Reproduce, word for word, the passage of the forum thread on copied game reviews starting at "I haven't checked" and ending at "isn't fair otherwise.".

─── Excerpt

# TJ again?! how would you feel??



## shingyau (Jan 13, 2003)

TJ, I'm have nothing against you personally but how would you feel if people took your work and passed it off as their own?

Your review on Mortal Kombat: DA is the same as the one on www.n-philes.com

I haven't checked your other reviews, but if you do take from other places, no one would think anything less of you if you just mentioned where you got it from because it simply isn't fair otherwise.

I don't use GBAtemp for news, I use here for games discussion. I read a lot of games reviews and remember them, and I'm sure I'm not the only one. If you continue doing this people will notice.


----------



## Alexander (Jan 13, 2003)

We toke action about this thing..
i'm going probably to delete that review, and any all of you find plagiarist, but i think you won't find any dated later than 12 jan.


----------



## shaunj66 (Jan 13, 2003)

I also just seen that his Super Street Fighter: Turbo Revival is IDENTICAL to the review here....

http://nin.vgf.com/reviews/ssf2tr/







EDIT...

ALSO HIS SMA3 review is identical to that of N-Philes!


----------



## Angelical_1 (Jan 13, 2003)

That's a real same T J .. I was impressed with one of your reviews so much I private messaged you to say well done.

──────
─── Data listing

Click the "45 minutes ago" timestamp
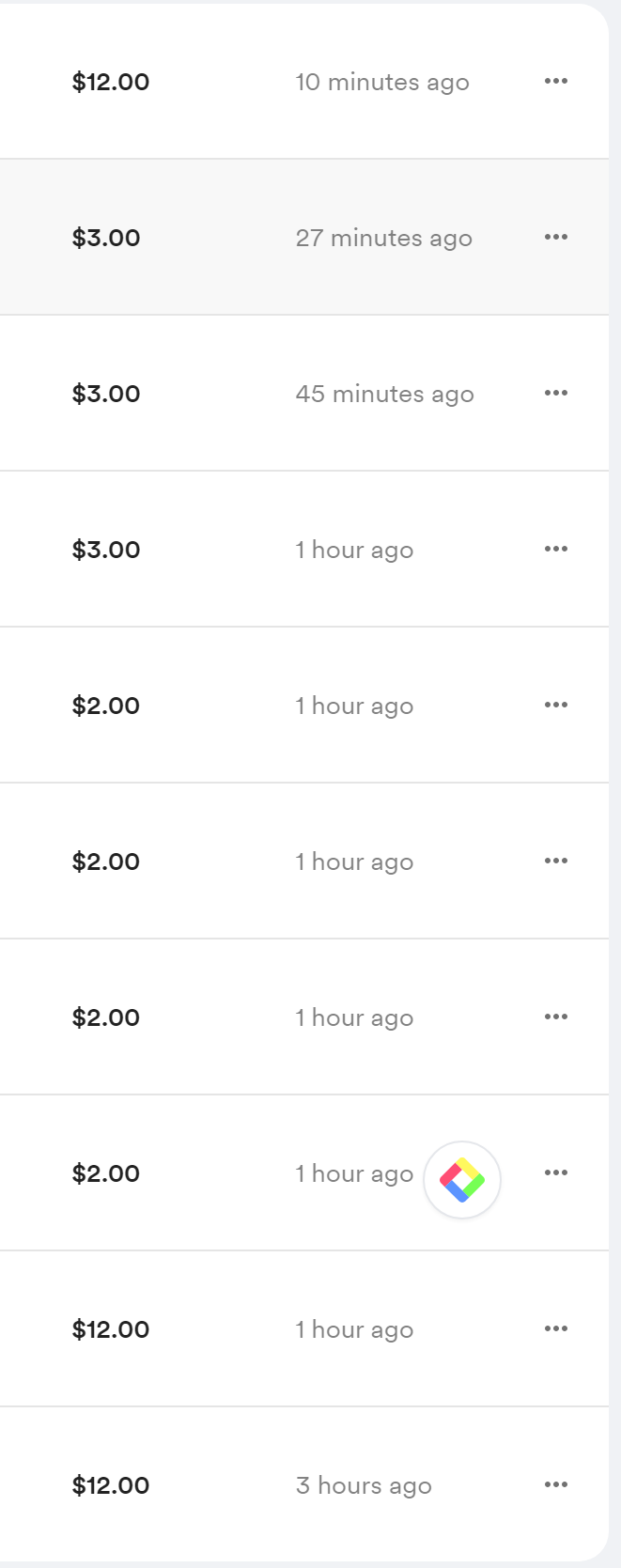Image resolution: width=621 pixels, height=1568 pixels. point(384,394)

──────
─── Data listing

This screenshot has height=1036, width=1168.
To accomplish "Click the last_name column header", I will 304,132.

──────

| In response |
I haven't checked your other reviews, but if you do take from other places, no one would think anything less of you if you just mentioned where you got it from because it simply isn't fair otherwise.